Retype the listing from the line containing "Task: Collapse the side panel with chevron" up to and including the line containing "Action: [352, 198]", leaving out the pictures.

▶ SUPPLIED DATA:
+ + + + + + +

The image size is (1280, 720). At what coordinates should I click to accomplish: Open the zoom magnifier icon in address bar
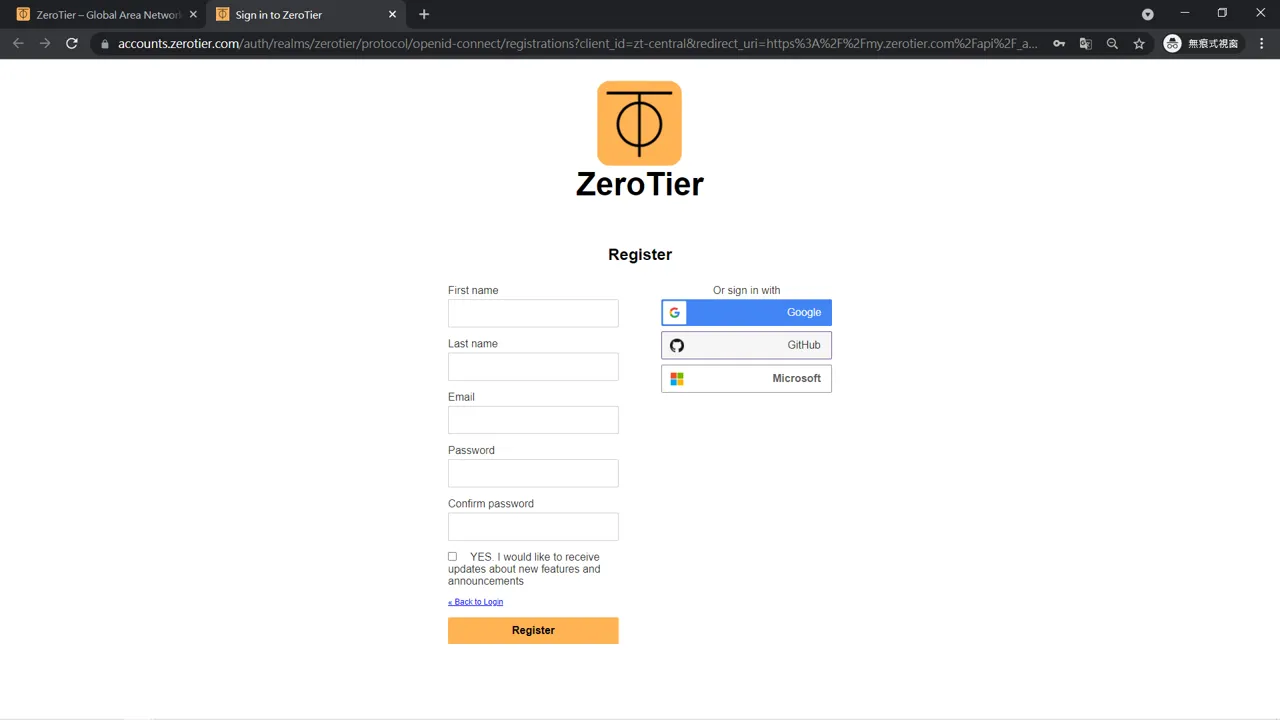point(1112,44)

+ + + + + + +

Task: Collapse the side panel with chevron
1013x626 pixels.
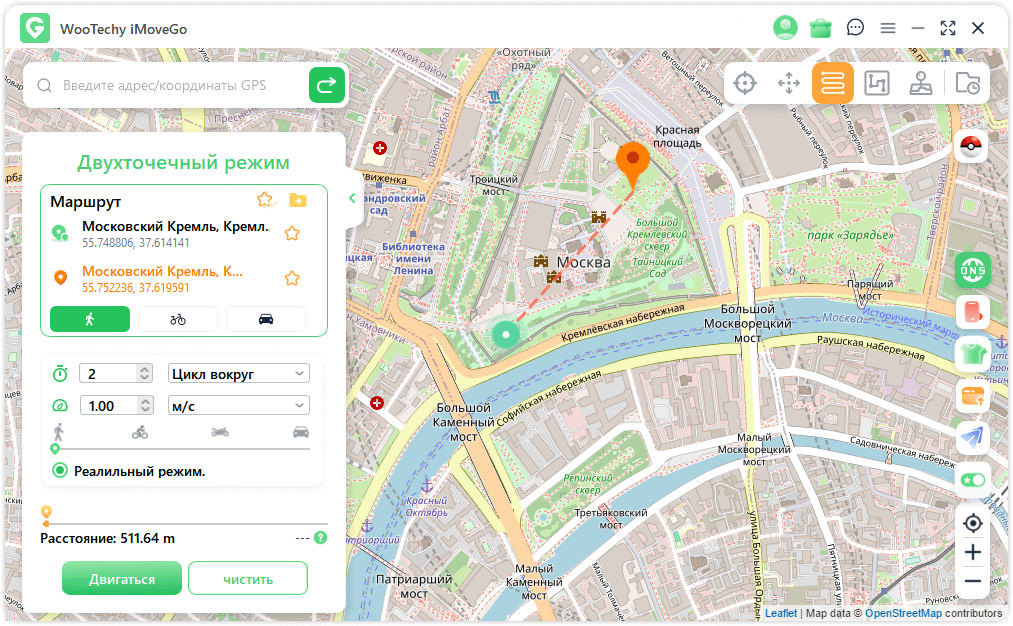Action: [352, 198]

+ + + + + + +

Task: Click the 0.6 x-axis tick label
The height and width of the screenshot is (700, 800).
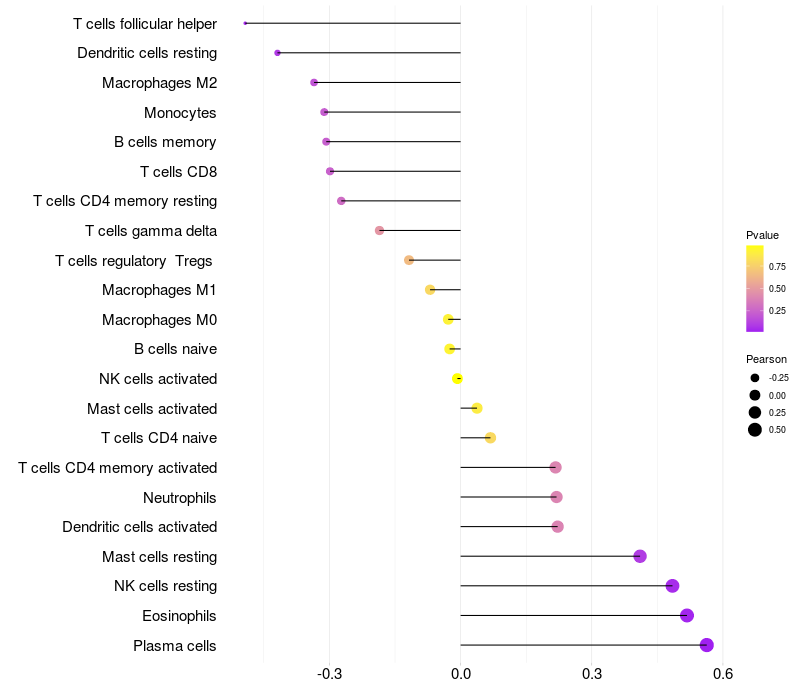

+ + + + + + +

▶ SOLUTION:
Task: Collapse the side panel with chevron
1013x626 pixels.
Action: [352, 198]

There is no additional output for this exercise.